Fast emerging fields
Islamic banking is one of the emerging fields in global financial market. It is growing at very fast pace all around the world. Islamic investment banks and Islamic venture capital funds are yet to be launched in Pakistan. Islamic banking does suit to religious mindset in the Muslim country where the people generally abstain from purchasing insurance policies on religious grounds. Similarly, the people have reservations on banking which also involves payment of interest. The people believe that Islam forbids insurance due to involvement of fixed rate of interest and hence, they are more inclined to buying Shariah-compliant products. Islamic banking is a system of banking that is consistent with Islamic law and guided by Islamic economics. Islam prohibits usury, the collection and payment of interest.

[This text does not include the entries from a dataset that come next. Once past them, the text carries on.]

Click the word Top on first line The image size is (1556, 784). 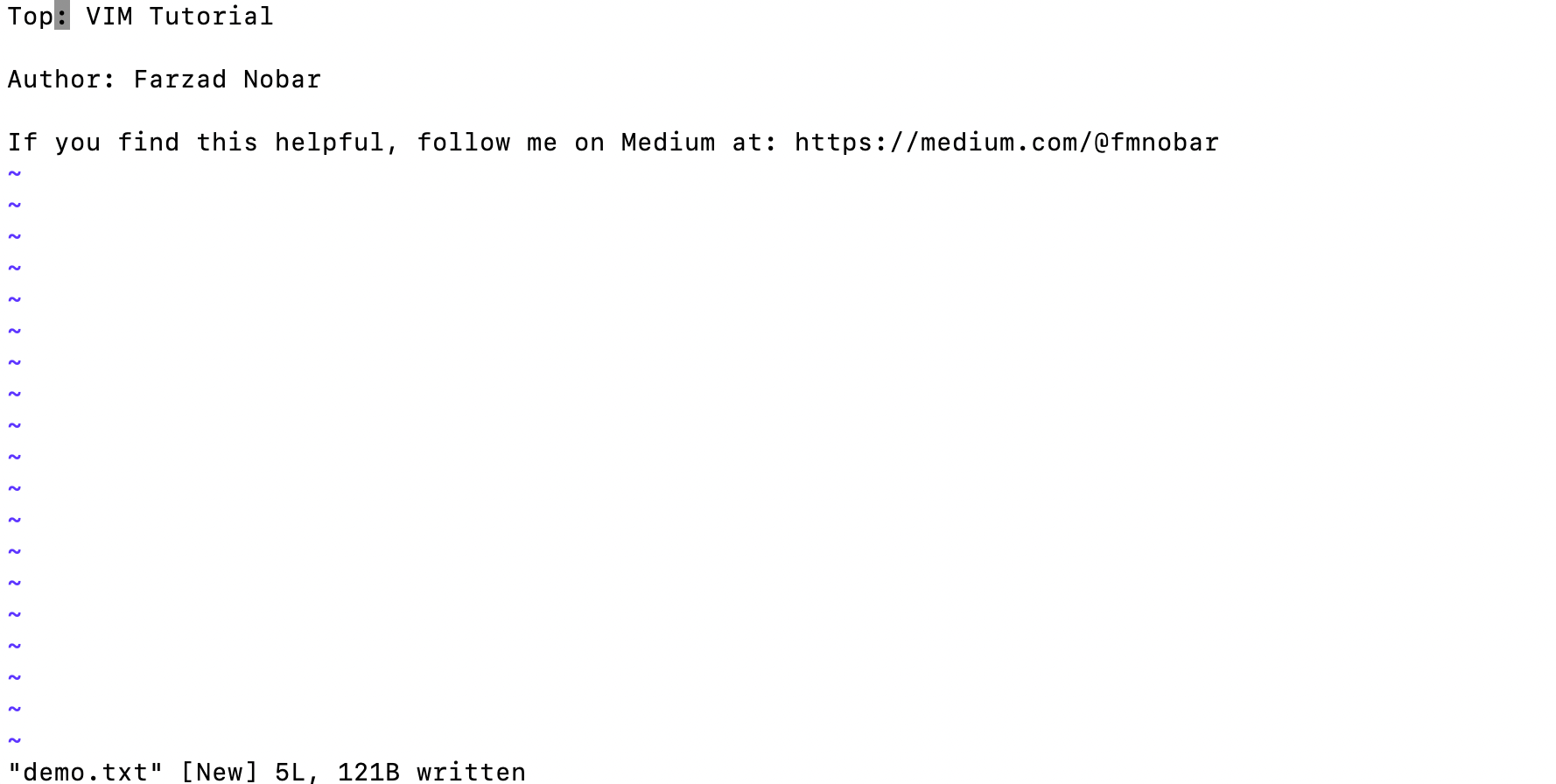coord(31,17)
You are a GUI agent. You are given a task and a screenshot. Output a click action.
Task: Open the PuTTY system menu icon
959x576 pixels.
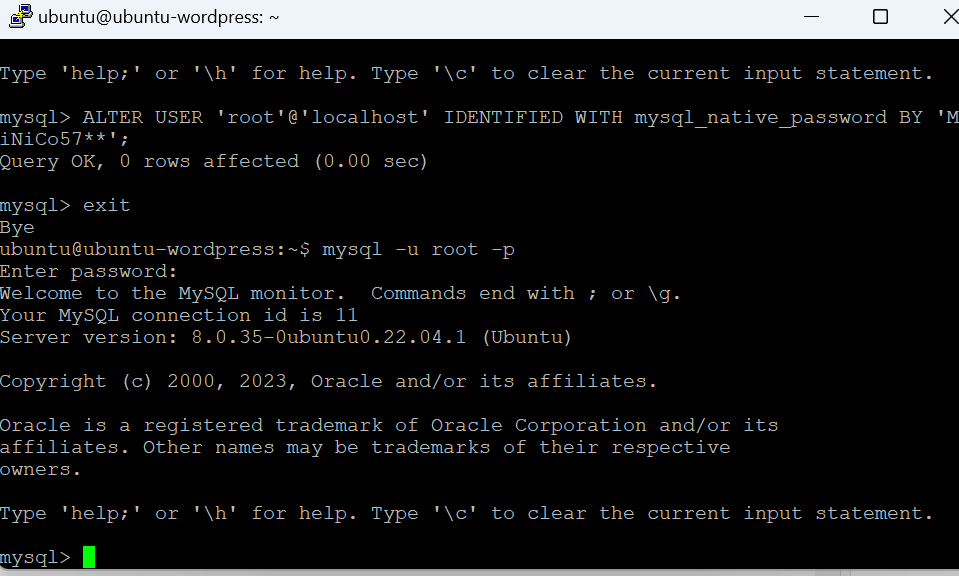(21, 17)
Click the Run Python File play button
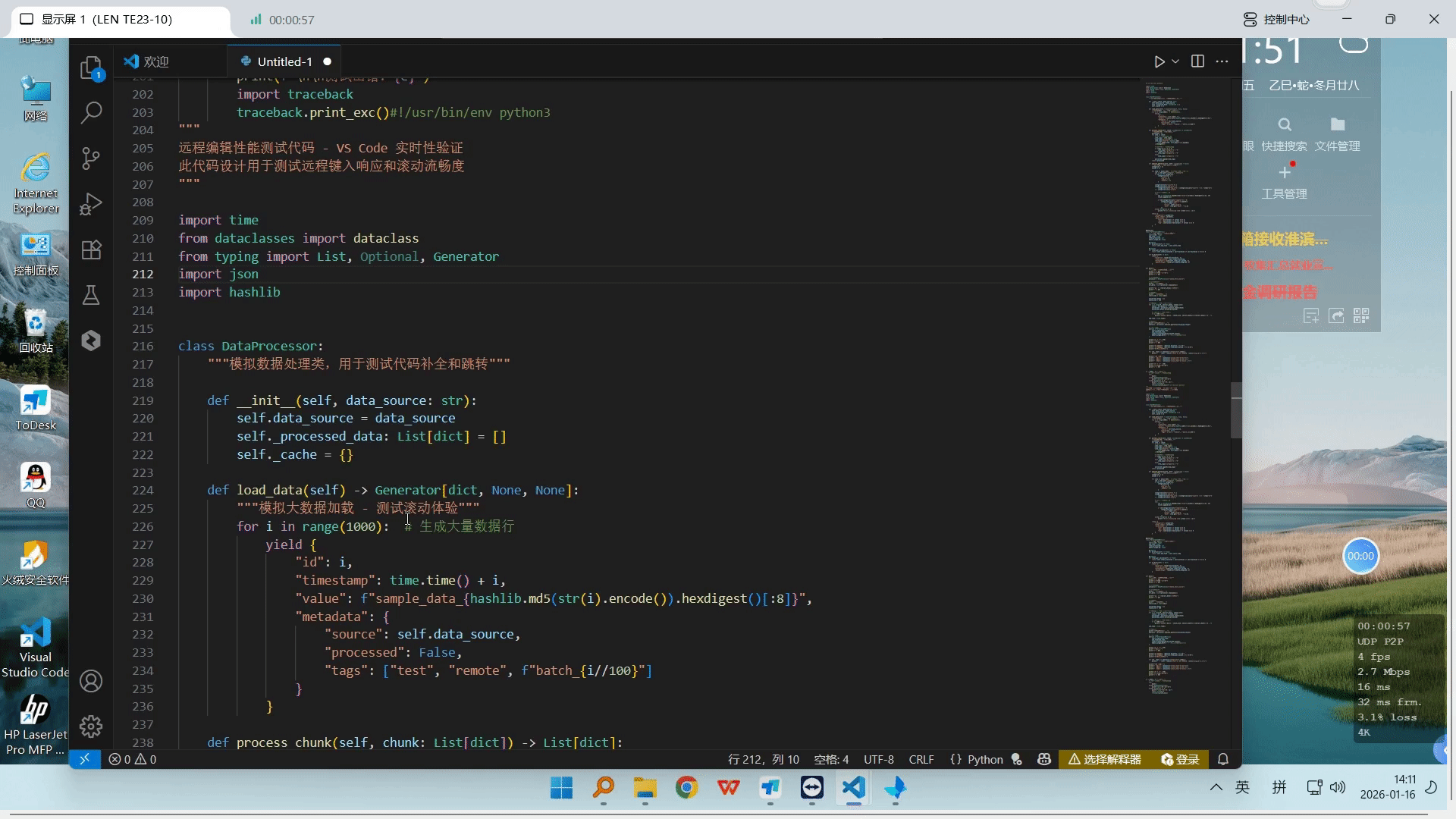 click(1159, 61)
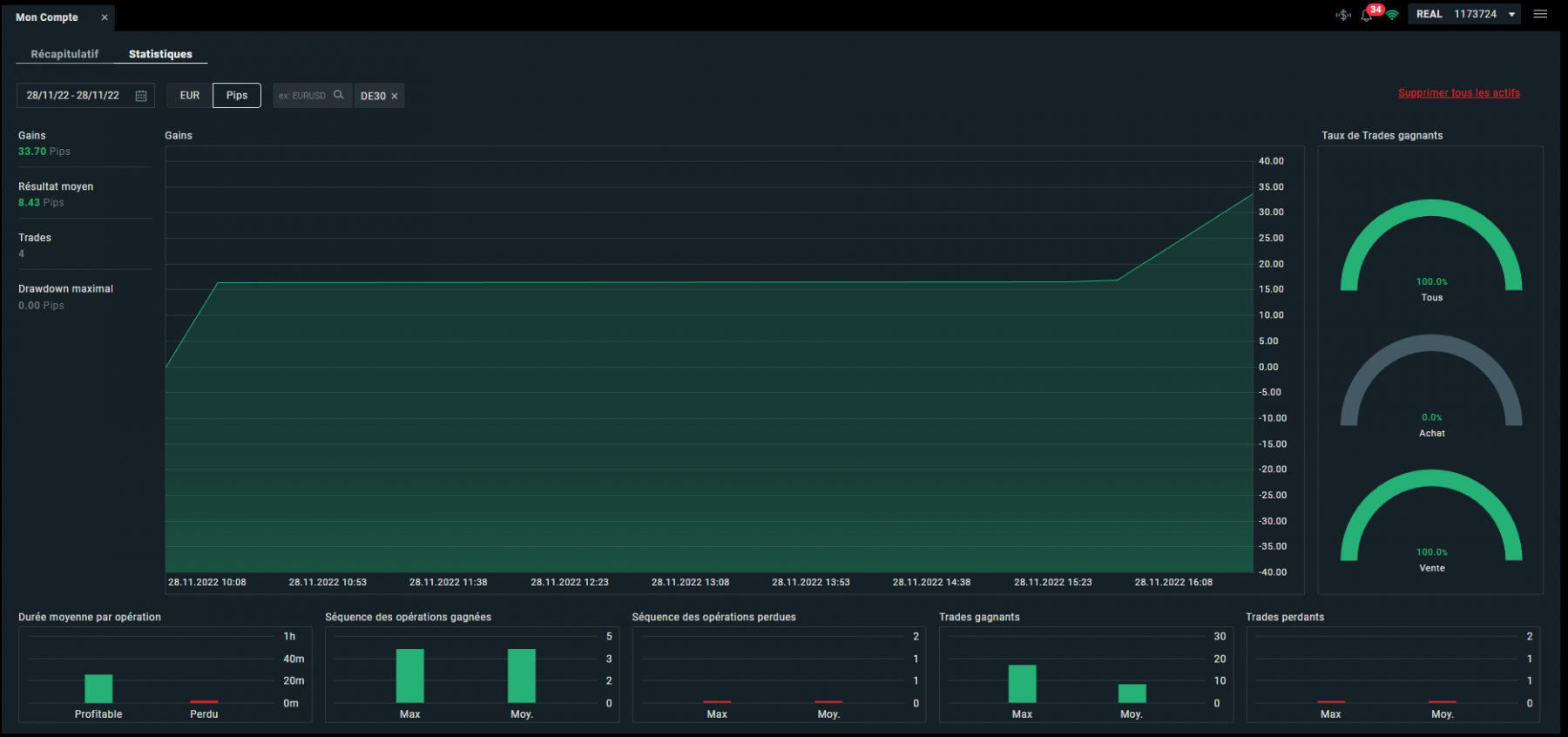The image size is (1568, 737).
Task: Select the Statistiques tab
Action: coord(160,54)
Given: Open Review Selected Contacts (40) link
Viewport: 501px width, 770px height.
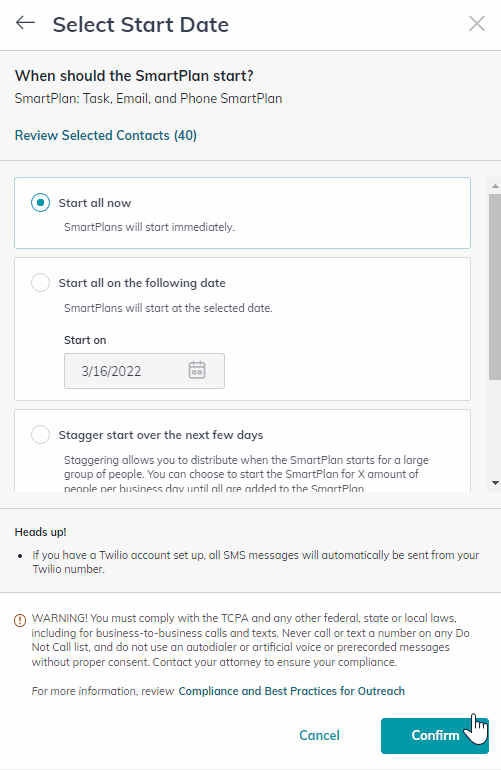Looking at the screenshot, I should pos(106,135).
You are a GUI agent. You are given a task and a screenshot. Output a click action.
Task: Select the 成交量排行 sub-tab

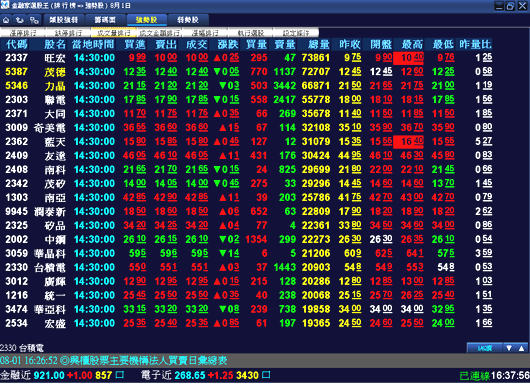pos(114,33)
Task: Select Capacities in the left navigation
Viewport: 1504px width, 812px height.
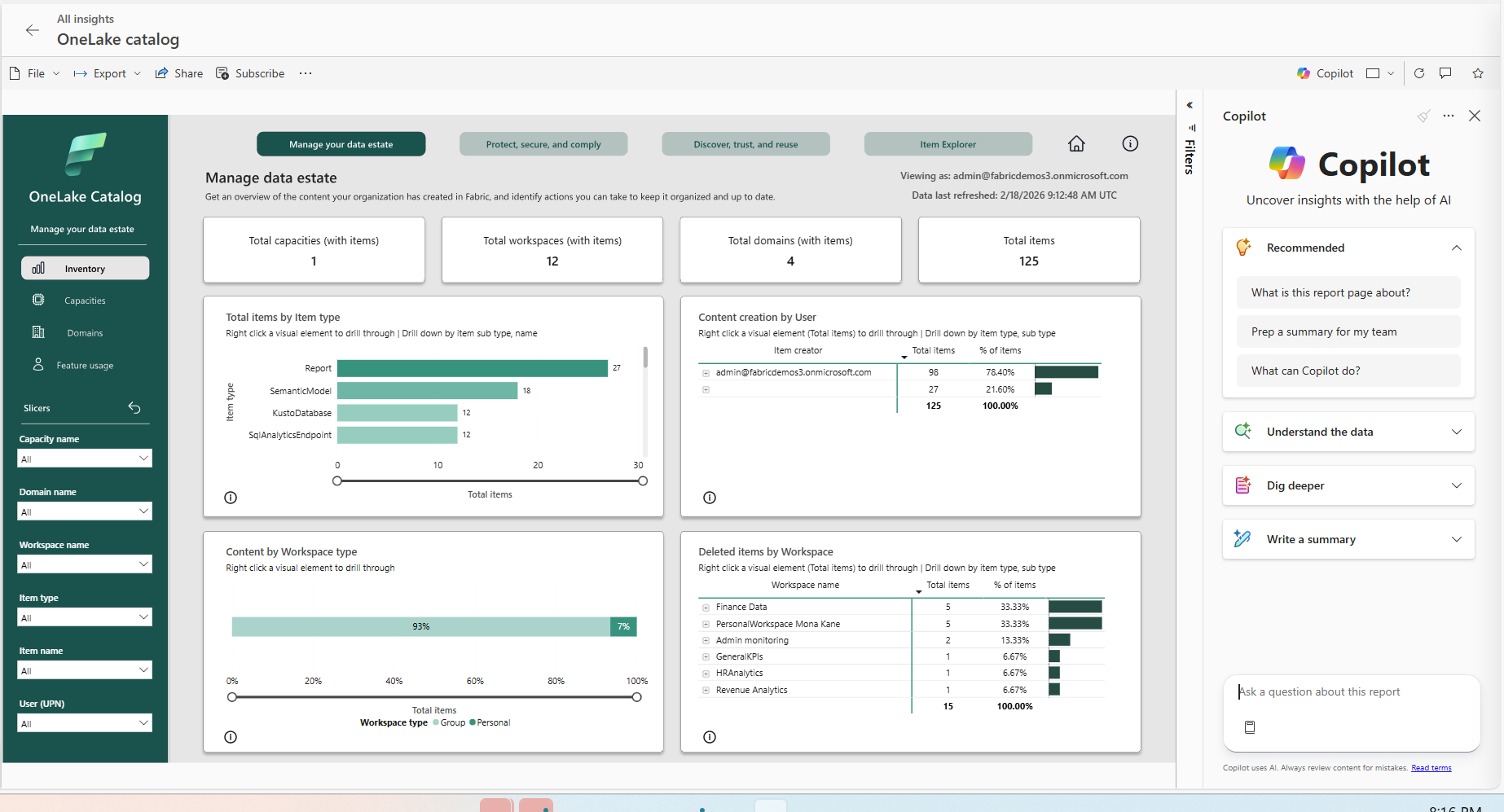Action: [85, 300]
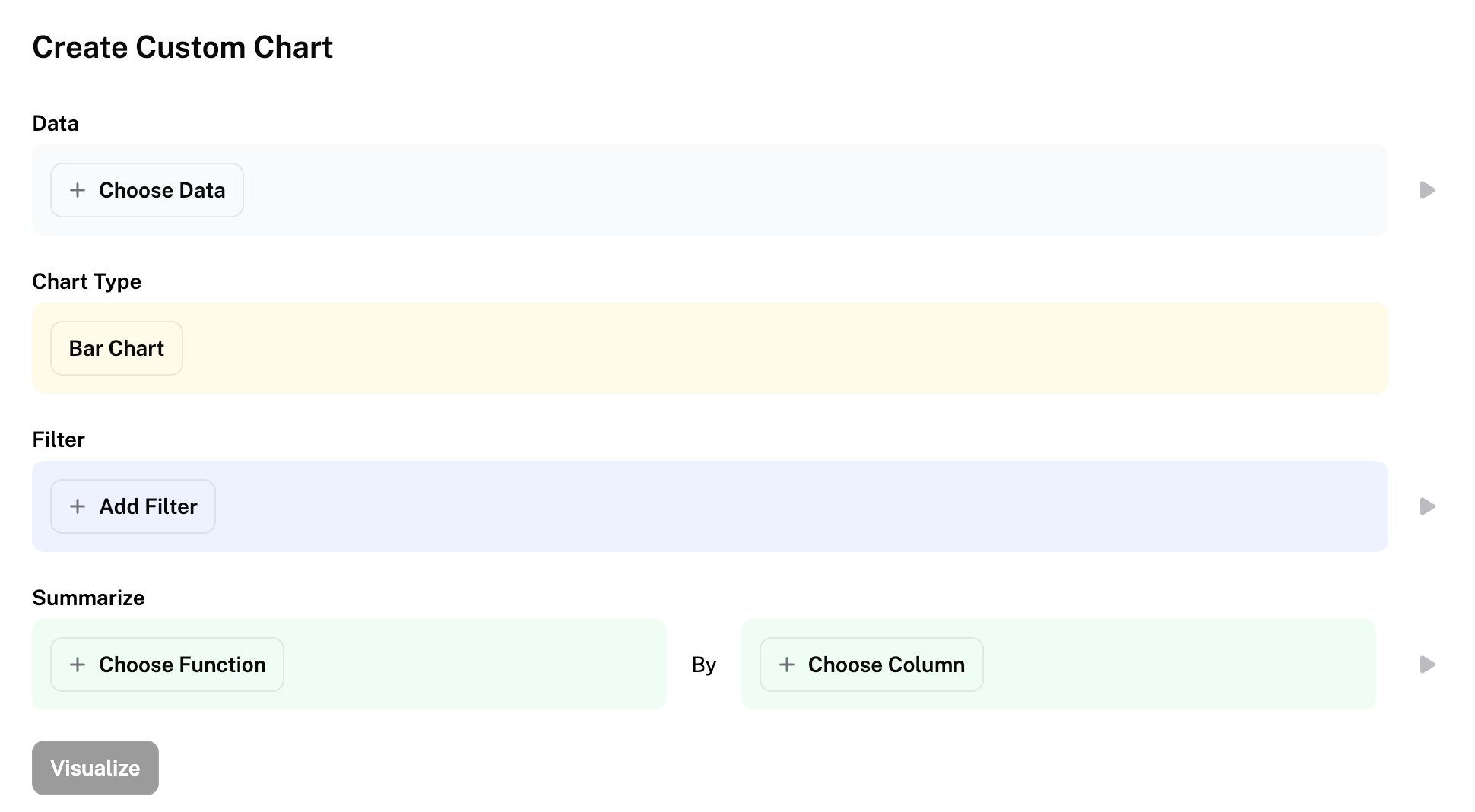Click the Chart Type section label
Image resolution: width=1475 pixels, height=812 pixels.
[87, 281]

What primarily concerns the users of Islamic financial services is the Shariah compliance of the services. Noncompliance of Islamic law can result in withdrawal of funds from an Islamic bank. Hence, Shariah compliance is a serious matter for an Islamic bank. Islamic finance can find rich social grounds for its growth and expansion in the country. The concept of Islamic finance needs to be introduced for the promotion of Islamic banking and insurance industry in the country. As a regulatory authority of the insurance sector, the SECP should take initiatives to tap the country’s enormous potential in the sector by providing level playing fields to government and private sector.